■ WRITTEN REQUEST
Copy the lines from the one with "Task: Uncheck the Expand Zip files checkbox" up to and including the one with "Action: [518, 144]", character for character.

_ _ _ _ _

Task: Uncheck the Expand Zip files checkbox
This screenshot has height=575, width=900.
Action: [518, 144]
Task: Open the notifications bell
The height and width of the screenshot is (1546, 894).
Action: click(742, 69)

_ _ _ _ _

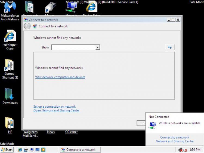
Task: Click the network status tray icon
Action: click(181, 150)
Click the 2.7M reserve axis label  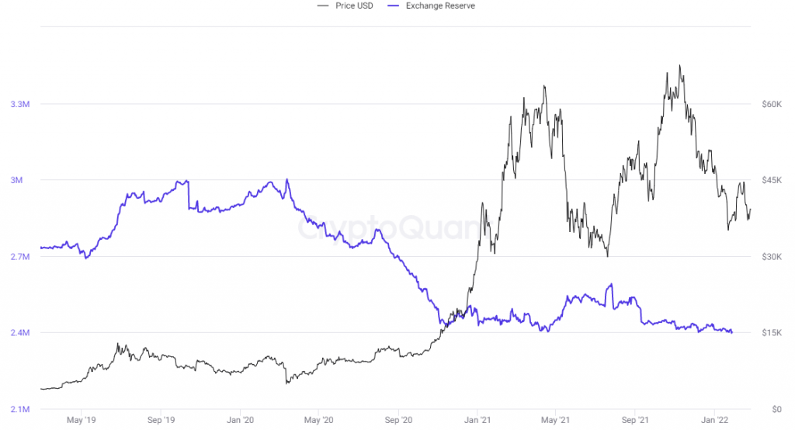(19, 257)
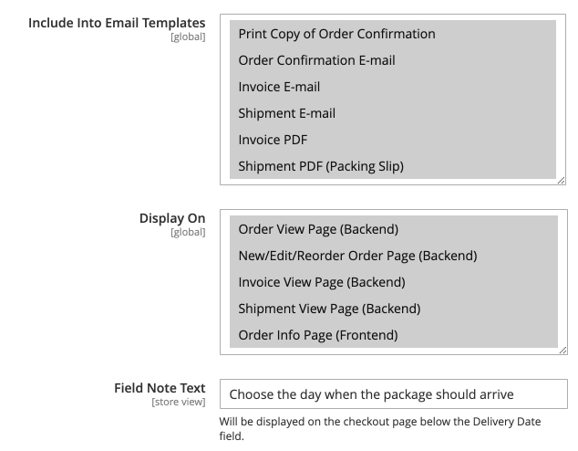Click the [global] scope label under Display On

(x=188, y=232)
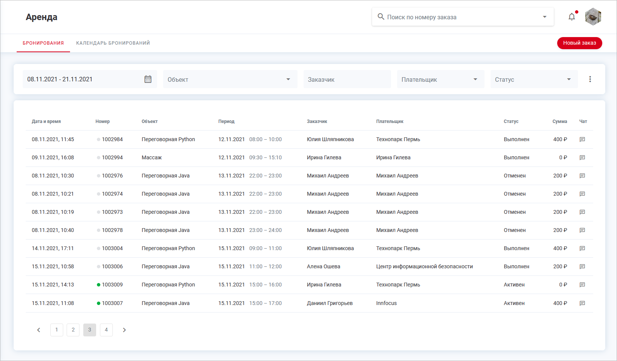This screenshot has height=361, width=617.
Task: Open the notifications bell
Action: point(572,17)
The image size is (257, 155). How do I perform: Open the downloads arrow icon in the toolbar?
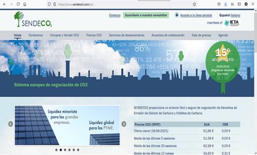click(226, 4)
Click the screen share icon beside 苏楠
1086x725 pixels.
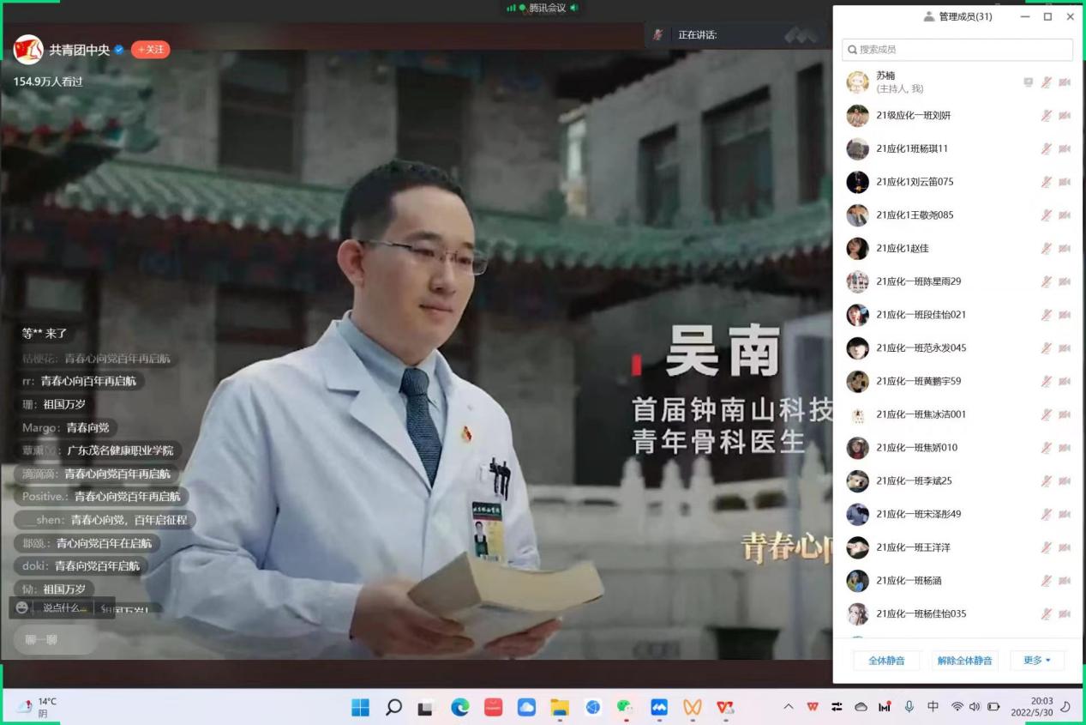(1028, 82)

_ _ _ _ _

■ COMPLETED TASK
Task: Uncheck the Expand Zip files checkbox
This screenshot has height=575, width=900.
Action: [518, 144]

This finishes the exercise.